## Problem description
Reproduce only the lines of the material below that start at the line containing "Paintings Conservator Melissa" and stop at the line containing "Contact Us (267, 2461)". Keep both end lines.

## Recorded data
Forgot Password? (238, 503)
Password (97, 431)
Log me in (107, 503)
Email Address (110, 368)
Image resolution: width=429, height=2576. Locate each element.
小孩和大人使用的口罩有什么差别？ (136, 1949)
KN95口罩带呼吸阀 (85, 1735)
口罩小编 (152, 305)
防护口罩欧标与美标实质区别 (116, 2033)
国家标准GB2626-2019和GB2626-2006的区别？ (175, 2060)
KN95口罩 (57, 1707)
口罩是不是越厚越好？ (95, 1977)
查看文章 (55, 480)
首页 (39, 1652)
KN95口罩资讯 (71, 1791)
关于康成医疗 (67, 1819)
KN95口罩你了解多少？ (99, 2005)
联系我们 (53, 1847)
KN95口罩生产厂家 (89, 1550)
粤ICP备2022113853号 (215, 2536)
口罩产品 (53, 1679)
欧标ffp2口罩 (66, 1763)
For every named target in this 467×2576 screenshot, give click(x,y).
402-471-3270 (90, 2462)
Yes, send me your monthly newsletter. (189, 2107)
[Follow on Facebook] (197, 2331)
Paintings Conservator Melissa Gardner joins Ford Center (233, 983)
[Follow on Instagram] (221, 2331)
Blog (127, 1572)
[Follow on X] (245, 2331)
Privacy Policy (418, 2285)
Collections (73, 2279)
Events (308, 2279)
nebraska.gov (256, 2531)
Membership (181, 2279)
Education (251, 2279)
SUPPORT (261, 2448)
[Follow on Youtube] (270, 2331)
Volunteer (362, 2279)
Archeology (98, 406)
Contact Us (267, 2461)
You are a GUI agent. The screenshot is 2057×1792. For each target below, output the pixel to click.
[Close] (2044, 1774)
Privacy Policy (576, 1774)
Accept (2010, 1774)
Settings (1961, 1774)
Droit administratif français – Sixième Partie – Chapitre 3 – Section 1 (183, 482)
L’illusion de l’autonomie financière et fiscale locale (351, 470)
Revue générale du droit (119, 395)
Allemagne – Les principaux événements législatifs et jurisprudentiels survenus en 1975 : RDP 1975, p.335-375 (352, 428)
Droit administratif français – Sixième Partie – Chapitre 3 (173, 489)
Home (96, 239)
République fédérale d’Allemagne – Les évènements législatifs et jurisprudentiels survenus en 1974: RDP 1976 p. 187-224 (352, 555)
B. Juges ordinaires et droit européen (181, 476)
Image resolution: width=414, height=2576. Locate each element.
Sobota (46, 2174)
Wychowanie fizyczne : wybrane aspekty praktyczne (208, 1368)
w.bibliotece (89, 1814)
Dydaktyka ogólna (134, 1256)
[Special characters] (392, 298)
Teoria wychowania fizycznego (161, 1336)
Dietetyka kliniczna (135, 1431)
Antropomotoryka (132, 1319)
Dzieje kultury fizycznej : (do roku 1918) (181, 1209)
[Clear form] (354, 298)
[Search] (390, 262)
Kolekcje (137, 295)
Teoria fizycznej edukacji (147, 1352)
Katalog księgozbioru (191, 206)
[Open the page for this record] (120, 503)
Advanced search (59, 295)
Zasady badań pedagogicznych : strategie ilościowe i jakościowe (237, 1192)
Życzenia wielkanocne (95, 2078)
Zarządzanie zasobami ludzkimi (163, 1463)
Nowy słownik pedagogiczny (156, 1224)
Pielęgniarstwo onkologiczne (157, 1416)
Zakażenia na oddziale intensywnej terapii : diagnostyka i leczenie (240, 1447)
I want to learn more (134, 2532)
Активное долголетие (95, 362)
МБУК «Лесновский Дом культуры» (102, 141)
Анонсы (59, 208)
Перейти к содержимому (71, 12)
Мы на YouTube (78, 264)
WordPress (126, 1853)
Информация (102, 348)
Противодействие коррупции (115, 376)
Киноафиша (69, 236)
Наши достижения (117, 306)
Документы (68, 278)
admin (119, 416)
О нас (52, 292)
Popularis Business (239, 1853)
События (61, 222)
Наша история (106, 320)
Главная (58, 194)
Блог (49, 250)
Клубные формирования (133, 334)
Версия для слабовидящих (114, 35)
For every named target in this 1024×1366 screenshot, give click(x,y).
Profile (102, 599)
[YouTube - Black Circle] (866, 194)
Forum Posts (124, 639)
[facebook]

## Result of this task
Paintings Conservator Melissa Gardner joins Ford Center (233, 983)
[Follow on Instagram] (221, 2331)
Blog (127, 1572)
[Follow on X] (245, 2331)
Privacy Policy (418, 2285)
Collections (73, 2279)
Events (308, 2279)
nebraska.gov (256, 2531)
Membership (181, 2279)
Education (251, 2279)
SUPPORT (261, 2448)
[Follow on Youtube] (270, 2331)
Volunteer (362, 2279)
Archeology (98, 406)
Contact Us (267, 2461)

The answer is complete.